Neem als voorbeeld het fotograferen van een voetbalspeler die tegen een bal trapt. Met [AF] kan het moment van de trap worden gemist, terwijl met [Ontspannen] het moment wel wordt opgenomen, maar alle opnamen onscherp kunnen zijn. [Gebal. Nadruk] zal enkele bruikbare opnamen opleveren.

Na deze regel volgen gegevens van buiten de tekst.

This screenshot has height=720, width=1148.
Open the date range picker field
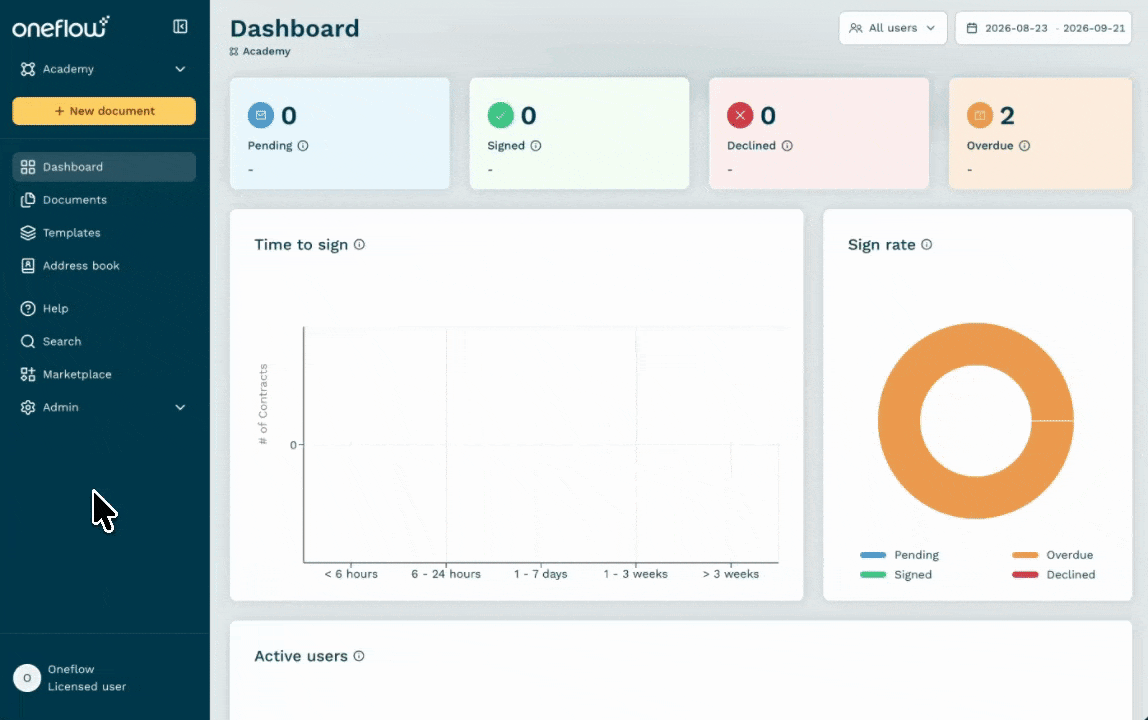(x=1043, y=28)
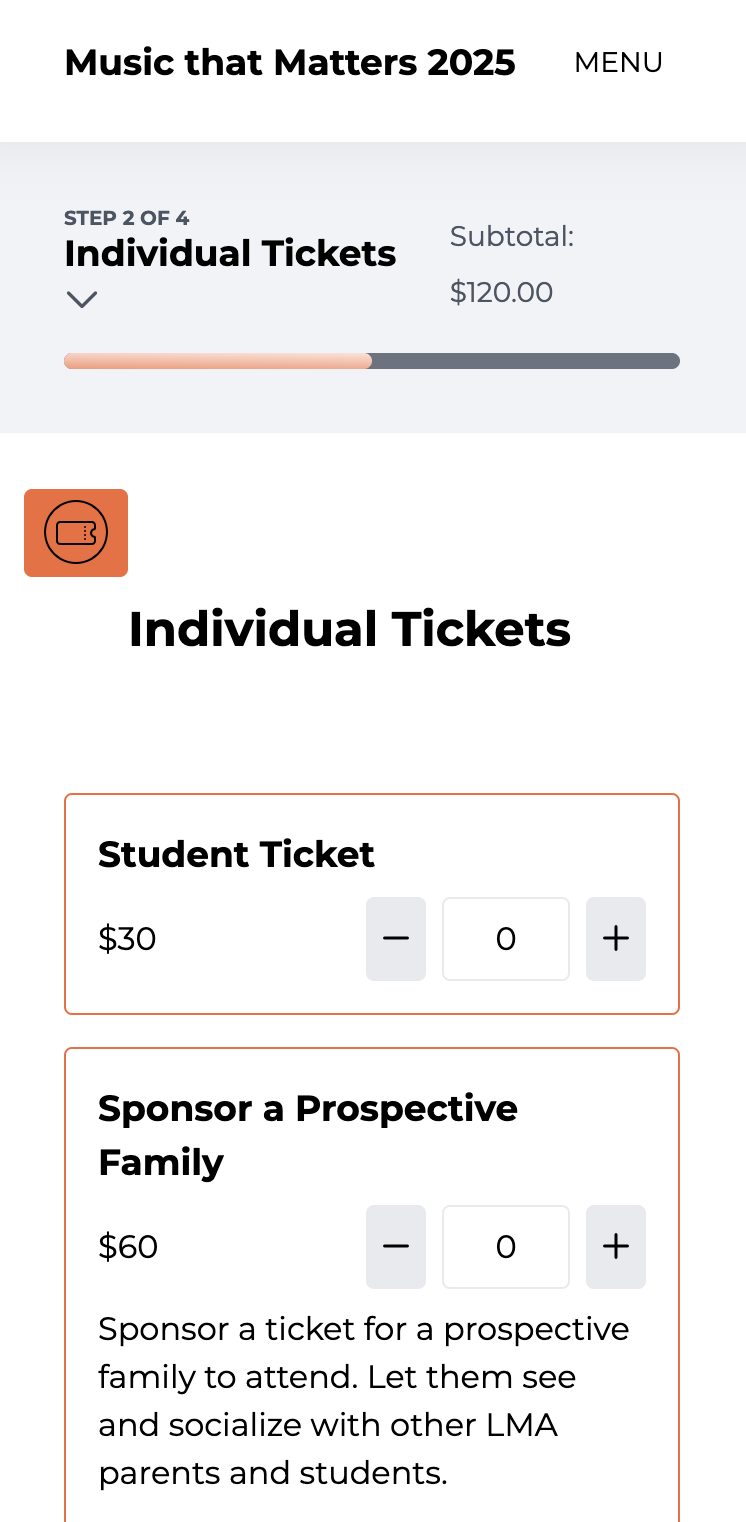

Kies of je de positie van het scherpstelkader (AF-punt) en de instellingen van het Scherpstelgebied wilt afstellen op hoe je de camera vasthoudt (horizontaal/verticaal). De automatische instelling is [Uit], maar [Enkel AF-punt] is aan te raden als je de camera regelmatig draait, bijvoorbeeld wanneer het onderwerp dichterbij komt en je de camera verticaal vasthoudt.
[Uit]
[Enkel AF-punt]
[AF-pnt+AF-geb.]
Wanneer u een beeld opneemt in een scène die om stilte vraagt, is het moeilijk om op te nemen met een mechanische sluiter omdat deze sluitergeluid produceert. In een dergelijke situatie is de stille modus erg handig omdat hierin opnemen zonder sluitergeluid of elektronische geluiden mogelijk is. Als [Stille functie] is ingesteld op [Aan], worden [Sluitertype] en [Sluitertype in interv.] vergrendeld op [Elektron. sluiter] en wordt [Audiosignalen] vergrendeld op [Uit].
Bovendien kunt u voor [Instell. doelfunctie] ook instellen of de instellingen van andere functies die geluiden voortbrengen vanuit de camera, wel of niet gelijktijdig moeten worden aangepast wanneer de camera is ingesteld op de stille modus.